Saturday, November 15, 2014
The Data/Time Standard replacing the replaced Gold Standard
This is an interesting discussion that I want to surface. Michael Mennies posted an article about returning to the Gold Standard. I am not an economist, but some things seem kind of obvious to me. 1) If you want to see what the world values at a certain time, follow the wars. And no, I'm not entirely sure what a data/time war looks like, but I think we can interpret government intervention into the internet as an attempt to an aging nation/state model trying to remain relevant.
Different ages in human history value different things.
In the stone age, you valued the basics for survival. Food, flint (I had much more value then), furs, etc.
That advanced to gold. It was scarce, desirable, easy to evaluate (diamonds, less so) in a marketplace and easy to store. It was a concrete tangible proof of value in a disconnected world. You could be in Baghdad, Mexico City, London or San Francisco and gold was gold. It was an element. Irreducible. You only ran into problems when you went to places that didn't value the 'yellow metal that makes white men crazy.' Then you traded in furs or gun or whatever they valued.
Then, in the industrial age, value moved to energy. Industry needs oil. When oil was perceived as scarce (or energy was perceived as scarce) we based the global economy on oil (the article skipped the Petrodollar). The big key to what the world really values is to follow warfare. When gold was valued, we had navies, battles in exotic countries, etc. When oil was valued, we fought in the Middle East. There are still lots of problems in the middle east, but you can feel the epicenter moving.That's because oil is less valuable and scarce for a variety of reasons.

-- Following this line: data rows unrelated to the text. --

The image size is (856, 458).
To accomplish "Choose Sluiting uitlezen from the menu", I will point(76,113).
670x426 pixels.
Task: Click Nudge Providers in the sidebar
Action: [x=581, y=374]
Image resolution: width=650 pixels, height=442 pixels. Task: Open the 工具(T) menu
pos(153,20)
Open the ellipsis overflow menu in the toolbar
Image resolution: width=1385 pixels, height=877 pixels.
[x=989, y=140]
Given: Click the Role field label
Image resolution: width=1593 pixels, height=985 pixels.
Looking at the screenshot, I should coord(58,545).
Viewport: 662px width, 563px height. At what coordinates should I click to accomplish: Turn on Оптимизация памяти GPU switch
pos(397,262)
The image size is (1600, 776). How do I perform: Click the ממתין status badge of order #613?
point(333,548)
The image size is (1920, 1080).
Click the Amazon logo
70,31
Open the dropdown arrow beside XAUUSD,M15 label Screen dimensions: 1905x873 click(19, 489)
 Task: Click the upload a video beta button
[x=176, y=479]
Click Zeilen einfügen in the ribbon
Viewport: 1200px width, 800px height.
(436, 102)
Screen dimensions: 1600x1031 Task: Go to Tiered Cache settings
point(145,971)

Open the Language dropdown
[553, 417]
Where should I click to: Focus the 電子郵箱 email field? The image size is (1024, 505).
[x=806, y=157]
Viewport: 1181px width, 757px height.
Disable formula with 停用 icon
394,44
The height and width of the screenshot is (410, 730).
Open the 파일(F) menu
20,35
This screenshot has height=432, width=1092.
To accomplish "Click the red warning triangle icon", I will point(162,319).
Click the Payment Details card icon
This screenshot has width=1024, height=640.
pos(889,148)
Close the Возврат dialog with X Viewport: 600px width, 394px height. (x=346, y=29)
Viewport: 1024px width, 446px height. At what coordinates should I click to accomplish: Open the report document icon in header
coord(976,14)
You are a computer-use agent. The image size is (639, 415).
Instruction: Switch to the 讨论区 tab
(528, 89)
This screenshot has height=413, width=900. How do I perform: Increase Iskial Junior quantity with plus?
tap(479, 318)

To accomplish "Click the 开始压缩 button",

We are now in the information age. Value of anything is calculated in the microsecond. It constantly shifts, but the shift creates an odd stability. Labor is only valuable because it creates physical and intellectual things that are of perceived value. War is increasingly fought in cyberspace and the ascendent companies are companies that trade in cyberspace (Apple, Google, etc.). The primary value now is Data. It tells us what product to move to what place at what time. Oil still maintains value because we have to run machines and move things, but due to fracking and alternative energy, its declining (it will be a long decline).
So I would say now that the world economy is based on exploitation of data in time. That's a very abstract thing, but think about it. I'm not sure what it evolves to with cheap/free energy, near free labor (robots) and a rising population. Obviously, some things don't go away, like the stone age stuff of needing foot and heat and shelter, but the real value is in reacting to the demands.